MARQUETTE – The Marquette County Board voted unanimously Tuesday to approve the composition of a group appointed to study a plan to recharge the Sands Plains aquifer with spring flood waters.

Last month, the board approved appointing the study group to look at a groundwater recharge plan presented by former Cleveland Cliffs Iron Co. engineer Hank Greenwood. Greenwood proposed diverting spring flood waters from the Escanaba River to replenish the Sands Plains aquifer, which residents and government officials have watched decline over the past several years.

The study group was also tasked with gathering data of the levels of Marquette County lakes over the past decade.

County administrative staff recommended several appointments. Those recommendations were approved Tuesday by the board.

Among them, Sands, Forsyth, West Branch and Chocolay townships will each appoint one member with a hydrology background to the group. Additional appointments included Eric Johnson from county planning staff; Michelle Jarvi Eggart from the Marquette County Planning Commission; Sawyer Operations Manager Steve Schenden and Carl Lindquist from the Superior Watershed Partnership.

Three other individuals will be contacted to see if they are interested in serving on the study group. They include retired Cliffs Natural Resources engineer John Meier; Robert Regis, a professor of geology and remote sensing at Northern Michigan University; and Dan Wiitala, a professional geologist at North Jackson Co. in Marquette.

In a related matter, Marquette County administrator Scott Erbisch provided an information update to the board.
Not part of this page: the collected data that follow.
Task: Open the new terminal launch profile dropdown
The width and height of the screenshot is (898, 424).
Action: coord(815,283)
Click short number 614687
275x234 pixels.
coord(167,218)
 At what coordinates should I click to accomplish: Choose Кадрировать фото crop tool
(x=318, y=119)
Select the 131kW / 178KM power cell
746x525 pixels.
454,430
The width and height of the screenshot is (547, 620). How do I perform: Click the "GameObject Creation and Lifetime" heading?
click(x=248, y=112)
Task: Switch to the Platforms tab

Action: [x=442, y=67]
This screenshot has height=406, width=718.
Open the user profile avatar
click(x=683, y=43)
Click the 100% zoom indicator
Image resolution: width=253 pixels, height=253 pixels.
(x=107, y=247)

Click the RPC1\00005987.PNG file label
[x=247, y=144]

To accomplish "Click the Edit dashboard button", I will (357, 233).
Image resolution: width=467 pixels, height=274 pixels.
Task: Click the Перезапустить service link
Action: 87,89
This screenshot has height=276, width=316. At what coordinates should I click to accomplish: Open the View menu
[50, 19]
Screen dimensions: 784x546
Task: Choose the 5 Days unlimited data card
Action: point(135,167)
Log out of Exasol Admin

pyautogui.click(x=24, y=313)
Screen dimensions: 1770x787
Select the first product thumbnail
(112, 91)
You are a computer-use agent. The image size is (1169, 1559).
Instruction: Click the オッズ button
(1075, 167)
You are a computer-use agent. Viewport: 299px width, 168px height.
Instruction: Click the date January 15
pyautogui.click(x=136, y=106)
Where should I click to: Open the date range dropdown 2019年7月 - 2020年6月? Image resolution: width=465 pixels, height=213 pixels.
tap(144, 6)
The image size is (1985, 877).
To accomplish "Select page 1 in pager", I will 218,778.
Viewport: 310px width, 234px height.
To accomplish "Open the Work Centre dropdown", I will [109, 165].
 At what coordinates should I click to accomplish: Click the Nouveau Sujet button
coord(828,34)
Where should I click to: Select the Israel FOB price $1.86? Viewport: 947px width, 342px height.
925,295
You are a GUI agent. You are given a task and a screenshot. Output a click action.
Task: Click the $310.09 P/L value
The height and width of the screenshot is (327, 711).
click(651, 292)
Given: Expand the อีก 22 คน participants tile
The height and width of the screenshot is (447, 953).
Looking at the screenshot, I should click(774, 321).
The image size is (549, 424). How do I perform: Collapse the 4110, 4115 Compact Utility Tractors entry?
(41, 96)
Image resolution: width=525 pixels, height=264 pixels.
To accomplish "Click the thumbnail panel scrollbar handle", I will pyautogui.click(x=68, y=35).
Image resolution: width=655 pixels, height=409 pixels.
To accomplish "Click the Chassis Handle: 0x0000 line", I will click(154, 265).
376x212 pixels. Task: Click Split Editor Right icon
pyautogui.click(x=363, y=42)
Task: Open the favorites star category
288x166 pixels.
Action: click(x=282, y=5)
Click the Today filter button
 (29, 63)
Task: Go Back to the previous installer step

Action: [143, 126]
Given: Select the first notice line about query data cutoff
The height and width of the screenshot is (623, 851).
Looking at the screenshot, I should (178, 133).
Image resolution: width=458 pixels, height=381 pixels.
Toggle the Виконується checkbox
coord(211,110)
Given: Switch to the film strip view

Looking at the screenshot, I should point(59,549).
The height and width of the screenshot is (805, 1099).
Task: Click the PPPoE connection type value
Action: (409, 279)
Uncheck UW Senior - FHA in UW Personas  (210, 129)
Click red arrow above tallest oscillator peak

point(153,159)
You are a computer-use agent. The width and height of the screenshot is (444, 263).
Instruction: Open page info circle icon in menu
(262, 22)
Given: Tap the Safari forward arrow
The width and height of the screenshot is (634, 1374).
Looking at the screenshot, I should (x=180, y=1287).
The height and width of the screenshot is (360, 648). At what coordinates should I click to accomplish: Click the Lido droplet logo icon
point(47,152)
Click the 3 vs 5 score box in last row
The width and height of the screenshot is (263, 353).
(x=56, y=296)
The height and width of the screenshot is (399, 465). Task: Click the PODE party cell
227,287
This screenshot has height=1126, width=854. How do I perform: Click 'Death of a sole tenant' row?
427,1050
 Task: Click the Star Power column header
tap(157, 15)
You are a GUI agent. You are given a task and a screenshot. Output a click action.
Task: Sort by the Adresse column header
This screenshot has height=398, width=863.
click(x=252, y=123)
Last month, staff was asked to contact state Sen. Tom Casperson, R-Escanaba, to see if any grant money would be available to do an in-depth study on declining levels of Martin Lake at K.I. Sawyer and the Sands Plains aquifer.

Staff was also asked to contact Michigan Tech University to see if the school could conduct a hydrology study.

Erbisch said he contacted Casperson aide Marty Fittante who advised he had no personal knowledge of any grant funding for the study. He said he would look into it further.

“I have not yet received any new information,” Erbisch said in a memo to the board.

On Oct. 3, Erbisch, Anderson and Schenden had a conference call with Michigan Tech professor John Gierke about the possibility of the school conducting a hydrology study.

Erbisch said Gierke stated there are no known grant funds to complete the study. He said undergraduate and graduate students have completed studies in the past.

The cost for an undergraduate study would be $20,000 and a graduate study would be $50,000. The study could not start until the fall 2014.

“Professor Gierke did explain that even if a sizeable grant was received to have an aquifer study performed, the results may be inconclusive and it could take years to complete,” Erbish wrote. “He did not rule out being a resource for the study group to contact.”

The board did not take any action Tuesday, based on the information Erbisch provided.